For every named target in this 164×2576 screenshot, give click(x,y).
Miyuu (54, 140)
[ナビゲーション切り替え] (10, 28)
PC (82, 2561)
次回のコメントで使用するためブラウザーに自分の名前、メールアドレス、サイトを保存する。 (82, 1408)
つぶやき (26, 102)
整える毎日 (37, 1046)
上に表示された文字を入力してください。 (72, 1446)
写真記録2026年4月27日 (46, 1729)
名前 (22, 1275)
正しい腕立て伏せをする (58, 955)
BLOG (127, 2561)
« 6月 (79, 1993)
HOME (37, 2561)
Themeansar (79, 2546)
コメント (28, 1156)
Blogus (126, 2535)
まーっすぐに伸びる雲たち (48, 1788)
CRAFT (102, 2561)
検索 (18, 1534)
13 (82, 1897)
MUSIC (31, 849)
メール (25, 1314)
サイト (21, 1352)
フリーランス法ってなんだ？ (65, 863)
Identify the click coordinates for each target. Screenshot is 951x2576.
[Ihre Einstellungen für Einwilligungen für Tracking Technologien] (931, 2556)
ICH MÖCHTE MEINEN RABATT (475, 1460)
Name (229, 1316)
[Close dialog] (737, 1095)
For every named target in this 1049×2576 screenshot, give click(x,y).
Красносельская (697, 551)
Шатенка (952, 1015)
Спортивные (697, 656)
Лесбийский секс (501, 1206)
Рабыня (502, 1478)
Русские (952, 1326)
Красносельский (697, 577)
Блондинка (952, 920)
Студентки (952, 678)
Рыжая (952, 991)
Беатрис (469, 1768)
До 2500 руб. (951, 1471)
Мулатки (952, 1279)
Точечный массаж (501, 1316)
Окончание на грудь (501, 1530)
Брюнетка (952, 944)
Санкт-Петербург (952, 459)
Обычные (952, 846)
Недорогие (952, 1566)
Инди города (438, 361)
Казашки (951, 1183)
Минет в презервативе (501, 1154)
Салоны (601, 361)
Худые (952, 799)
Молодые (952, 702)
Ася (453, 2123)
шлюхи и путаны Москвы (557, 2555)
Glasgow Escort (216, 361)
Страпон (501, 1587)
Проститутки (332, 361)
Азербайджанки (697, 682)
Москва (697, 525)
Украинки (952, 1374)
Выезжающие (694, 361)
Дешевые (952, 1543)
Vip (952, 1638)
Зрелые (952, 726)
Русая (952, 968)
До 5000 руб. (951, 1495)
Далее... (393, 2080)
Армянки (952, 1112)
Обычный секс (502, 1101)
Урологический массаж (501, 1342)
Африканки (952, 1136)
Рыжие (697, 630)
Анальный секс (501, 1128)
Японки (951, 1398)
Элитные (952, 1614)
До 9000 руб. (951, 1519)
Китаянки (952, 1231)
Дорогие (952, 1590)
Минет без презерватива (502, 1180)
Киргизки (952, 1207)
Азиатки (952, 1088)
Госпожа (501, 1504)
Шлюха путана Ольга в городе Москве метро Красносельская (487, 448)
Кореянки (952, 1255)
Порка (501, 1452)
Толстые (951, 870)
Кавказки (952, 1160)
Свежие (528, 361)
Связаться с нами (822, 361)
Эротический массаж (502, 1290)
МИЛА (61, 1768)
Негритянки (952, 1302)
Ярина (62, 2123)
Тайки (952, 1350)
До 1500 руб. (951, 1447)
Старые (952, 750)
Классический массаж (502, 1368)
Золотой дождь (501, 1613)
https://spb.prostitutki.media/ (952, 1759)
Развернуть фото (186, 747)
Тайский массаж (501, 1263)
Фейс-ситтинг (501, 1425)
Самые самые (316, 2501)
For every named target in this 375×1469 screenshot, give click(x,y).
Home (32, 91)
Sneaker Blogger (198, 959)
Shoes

* EXERCISE BRIEF
Going from the line that contains "Обычные (952, 846)" to the last line of the records, reproduce every line as written.

* REPLY
Обычные (952, 846)
Недорогие (952, 1566)
Инди города (438, 361)
Казашки (951, 1183)
Минет в презервативе (501, 1154)
Салоны (601, 361)
Худые (952, 799)
Молодые (952, 702)
Ася (453, 2123)
шлюхи и путаны Москвы (557, 2555)
Glasgow Escort (216, 361)
Страпон (501, 1587)
Проститутки (332, 361)
Азербайджанки (697, 682)
Москва (697, 525)
Украинки (952, 1374)
Выезжающие (694, 361)
Дешевые (952, 1543)
Vip (952, 1638)
Зрелые (952, 726)
Русая (952, 968)
До 5000 руб. (951, 1495)
Далее... (393, 2080)
Армянки (952, 1112)
Обычный секс (502, 1101)
Урологический массаж (501, 1342)
Африканки (952, 1136)
Рыжие (697, 630)
Анальный секс (501, 1128)
Японки (951, 1398)
Элитные (952, 1614)
До 9000 руб. (951, 1519)
Китаянки (952, 1231)
Дорогие (952, 1590)
Минет без презерватива (502, 1180)
Киргизки (952, 1207)
Азиатки (952, 1088)
Госпожа (501, 1504)
Шлюха путана Ольга в городе Москве метро Красносельская (487, 448)
Кореянки (952, 1255)
Порка (501, 1452)
Толстые (951, 870)
Кавказки (952, 1160)
Свежие (528, 361)
Связаться с нами (822, 361)
Эротический массаж (502, 1290)
МИЛА (61, 1768)
Негритянки (952, 1302)
Ярина (62, 2123)
Тайки (952, 1350)
До 1500 руб. (951, 1447)
Старые (952, 750)
Классический массаж (502, 1368)
Золотой дождь (501, 1613)
https://spb.prostitutki.media/ (952, 1759)
Развернуть фото (186, 747)
Тайский массаж (501, 1263)
Фейс-ситтинг (501, 1425)
Самые самые (316, 2501)
For every named target in this 375×1469 screenshot, give click(x,y).
Home (32, 91)
Sneaker Blogger (198, 959)
Shoes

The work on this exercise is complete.